You may think now things are not so bad for the expectant mothers of soldiers’ children. But if you do, you figure without the many ramifications of that atrocious institution known as “free enterprise.”

One of the staunchest upholders of this system of freedom for the few at the expense of the many is the American Medical Association. With all its state and county branches, AMA is the big business organization in medicine in this country. Just as the National Association of Manufacturers protects the profits for big industrialists, so the AMA protects big fees for the big shots in medicine.

These big shots look down their noses at fifty dollars as a fee for a delivery. They much prefer fees running into the hundreds. So they set up a shout that Congress was “socializing medicine.” They went ahead and sabotaged the plan to help soldiers’ wives. They as good as instructed their members to be “TOO BUSY” to take the cases of soldiers’ wives. These champions of “free enterprise” threatened individual physicians with loss of all hospital connections if they did not obey orders. At this writing this shameful spectacle still goes on.

This is one of the things about the system of private profit that makes words poor instruments for expressing one’s feelings. The only outlet is to grit one’s teeth in determination to work like sixty to make the working people see the need for socialism as the means to end private profit in all its hideous forms.

*

The wives of soldiers and workers have plenty of heartaches bringing their children into the world and keeping them here – and you can’t any longer say: “It shouldn’t happen to a dog.” For the life of a dog of the social set, at any rate, is something to be envied.

There is, for example, the Dog Bath Club in the swanky Fifties off Park Avenue in New York. There a pedigreed dog or unpedigreed mutt whose. owner has the do-re-mi can get sprayed with coconut oil, shampooed, dried and curled by electric dryers.

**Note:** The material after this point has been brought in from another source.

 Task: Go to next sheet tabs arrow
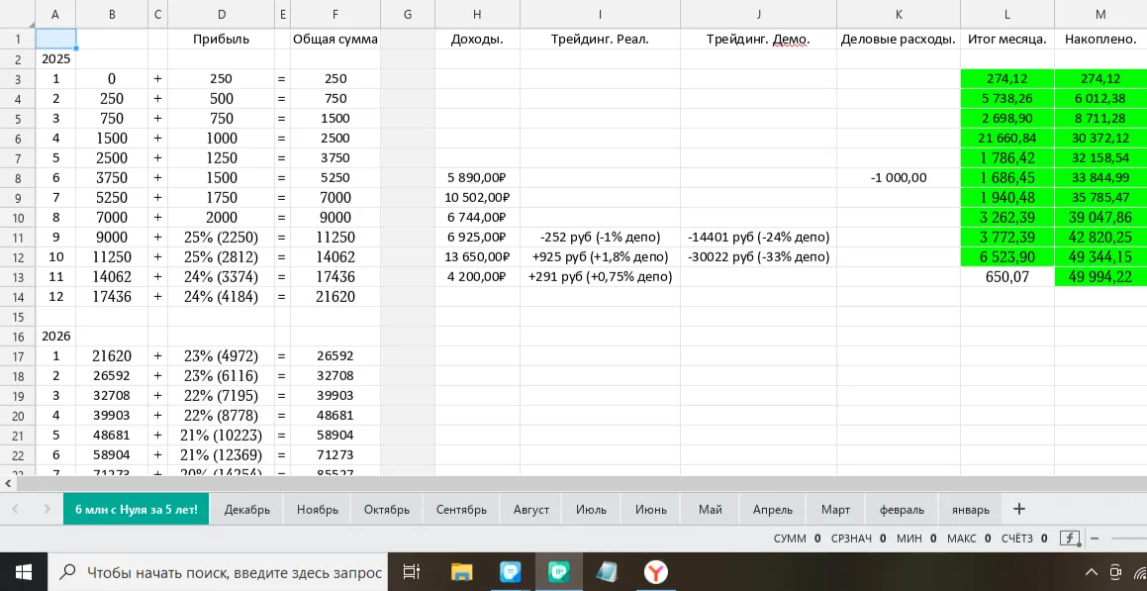(47, 509)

A modern barber shop has been installed for the little dears, with electric clippers for manicuring their tootsies.

These precious pets have their teeth examined and scaled, and their pyorrhea treated – AS MANY MILLION CHILDREN OF WORKING CLASS FAMILIES SHOULD HAVE DONE AND CANNOT. A veterinarian is in charge. To climax this canine paradise, there is a private swimming pool where their royal highness can frolic about.

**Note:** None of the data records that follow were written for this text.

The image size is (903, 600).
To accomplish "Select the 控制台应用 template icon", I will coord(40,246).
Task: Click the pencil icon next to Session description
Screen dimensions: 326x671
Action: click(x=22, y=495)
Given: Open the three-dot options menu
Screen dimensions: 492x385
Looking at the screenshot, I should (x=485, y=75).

We have no grudge against dogs – not even against the dogs of the rich. But we oppose such injustice in the distribution of the wealth of the wealth of the nation that the dogs of the rich are better off than the children of the workers who produce that wealth.

*

Over the radio the other night, Dorothy Thompson, radio commentator and newspaper columnist, declared herself to be an optimist about the post-war period. She thinks that the rate of war production can, continue into peacetime, that everybody can have jobs, good wages and more of the good things of life.

It’s nice to be cheerful – provided there is a foundation for it. However, when Miss Thompson began to substantiate her cheerfulness, an intelligence was being insulted.

For instance, Miss Thompson came out with whole-hearted praise of Beardsley Ruml’s plan for a “new America in each generation.” What is this new idea of the genius who devised the pay-as-you-go tax plan? Mr Ruml is in favor of tearing down all factories, buildings, schools, roads, bridges, etc., every twenty to thirty years. And why engage in this orgy of destruction? To be able to rebuild it all – to be able to use up material, employ labor, pay wages, etc.

Such fantastic ideas only indicate the inability of the capitalists to give a really sensible answer to the problem of post-war production and employment – so important to every man, woman and child. Especially is this apparent when – as Miss Thompson herself pointed out – even this crazy scheme of creating work by tearing down and rebuilding everything, would employ only 6,000,000 men and cost only $10,000,000,000. This is only onetenth of the manpower employed today and about one fourteenth of national war income.

The only basis for cheerfulness for the future is the revolutionary reorganization of society to produce for the needs of human beings and no longer for the acquisition of profits for the few.

However, we haven’t heard that Miss Thompson is in favor of the working class solving its problems this way.